Anggota Parlemen Jepang yang Marah Menghadapi Panggangan Baru dalam Kasus Suap Kasino

Anggota parlemen Jepang yang dipermalukan Tsukasa Akimoto akan diinterogasi oleh jaksa Tokyo atas kemungkinan keterlibatannya dalam dugaan gangguan saksi dalam skandal suap kasino profil tinggi yang menyebabkan dakwaan Akimoto awal tahun ini.

Mantan anggota parlemen Partai Demokrat Liberal ditangkap pada akhir 2019 karena diduga menerima suap untuk mempelopori upaya perusahaan lotere olahraga China 500.com untuk memenangkan hak untuk membangun dan mengoperasikan resor kasino terintegrasi di Jepang.

Outlet berita lokal melaporkan bahwa tim investigasi khusus dari Kantor Kejaksaan Umum Distrik Tokyo menangkap awal bulan ini eksekutif perusahaan Akihito Awaji dan dua orang lainnya karena diduga membujuk tersangka penyuapan yang terkait dengan perusahaan perjudian China untuk melakukan sumpah palsu dan bersaksi untuk mendukung Akimoto dalam persidangannya.

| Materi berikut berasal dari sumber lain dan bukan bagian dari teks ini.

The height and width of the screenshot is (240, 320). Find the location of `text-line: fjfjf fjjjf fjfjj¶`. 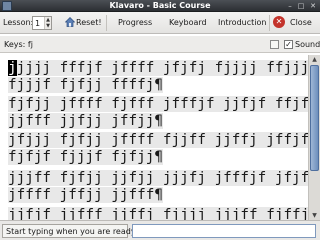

Pak Akimoto adalah didakwa atas tuduhan suap Januari lalu dan dirilis dengan jaminan JPY30 juta (sekitar $ 282.706) pada awal Februari. Dia adalah anggota parlemen Jepang pertama yang dituduh melakukan kejahatan dalam lebih dari satu dekade. Anggota parlemen yang diperangi, yang meninggalkan Partai Demokrat Liberal tak lama setelah penangkapannya pada Desember 2019, telah mempertahankan ketidakbersalahannya dan membantah menerima uang untuk membantu 500.com memenangkan lisensi kasino.

Dugaan Saksi Tempering

Tersangka pelaku suap yang diduga memberikan uang tunai kepada Pak Akimoto di tahun 2017 ketika 500.com baru saja memulai kampanyenya untuk berkembang di Jepang juga didakwa pada awal tahun 2020.

Jaksa Tokyo sekarang ingin mengkonfirmasi apakah anggota parlemen yang diperangi itu mengenal orang-orang yang diduga berusaha agar tersangka penyuap melakukan sumpah palsu terkait dengan kasus suap dan apakah dia terlibat. Terlibat dalam penempaan saksi yang diduga.

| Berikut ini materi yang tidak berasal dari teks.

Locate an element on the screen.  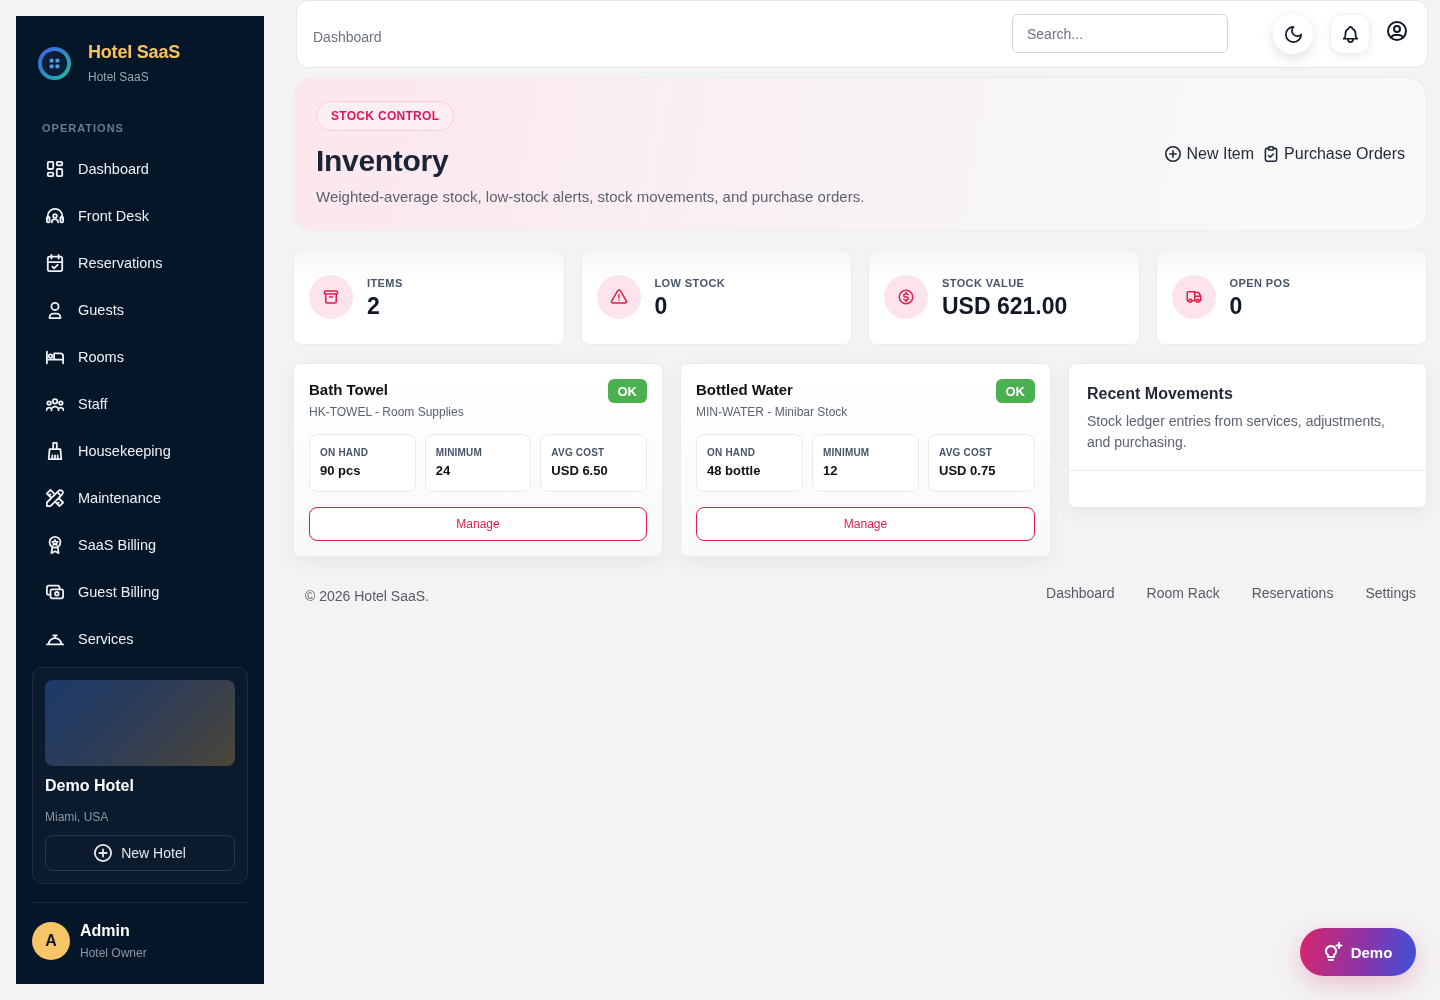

Pak Akimoto dikenal kenal dengan Pak Awaji. Keduanya diyakini telah bertemu pada Februari setelah anggota parlemen itu dibebaskan dengan jaminan.

Pada 4 Agustus, Awaji dan dua eksekutif perusahaan lainnya – Fumihiko Sato dan Kazuhiro Miyatake – ditangkap karena diduga mencoba membujuk tersangka penyuap agar memberikan kesaksian palsu ketika ditanya apakah mereka telah memberikan suap kepada Pak Akimoto.

Menurut sumber, Tuan Awaji dan Tuan Sato diduga memberi tahu salah satu tersangka penyuap pada akhir Juni bahwa mereka akan memberinya JPY10 juta sebagai imbalan untuk membuat pernyataan yang mendukung Tuan Akimoto. Tuan Awaji juga dicurigai berusaha menawarkan JPY20 juta kepada penyuap lain di akhir Juli.

Adapun Tn. Miyatake, dia ditangkap karena diduga meminta Katsunori Nakazato, tersangka ketiga penyuap dan mantan penasihat 500.com, untuk melakukan sumpah palsu sebagai imbalan atas pasokan dana yang terus menerus.

Sidang pertama untuk tersangka suap dijadwalkan akan digelar pada Rabu. Mereka diduga memberikan JPY3 juta kepada Pak Akimoto di kantor pembuat undang-undang pada bulan September 2017. Bapak Awaji dan eksekutif perusahaan lainnya diduga meminta penyuap untuk memberikan kesaksian palsu dalam persidangan dan mengatakan bahwa mereka tidak bertemu dengan Akimoto di kantornya untuk menawarkan uang kepadanya.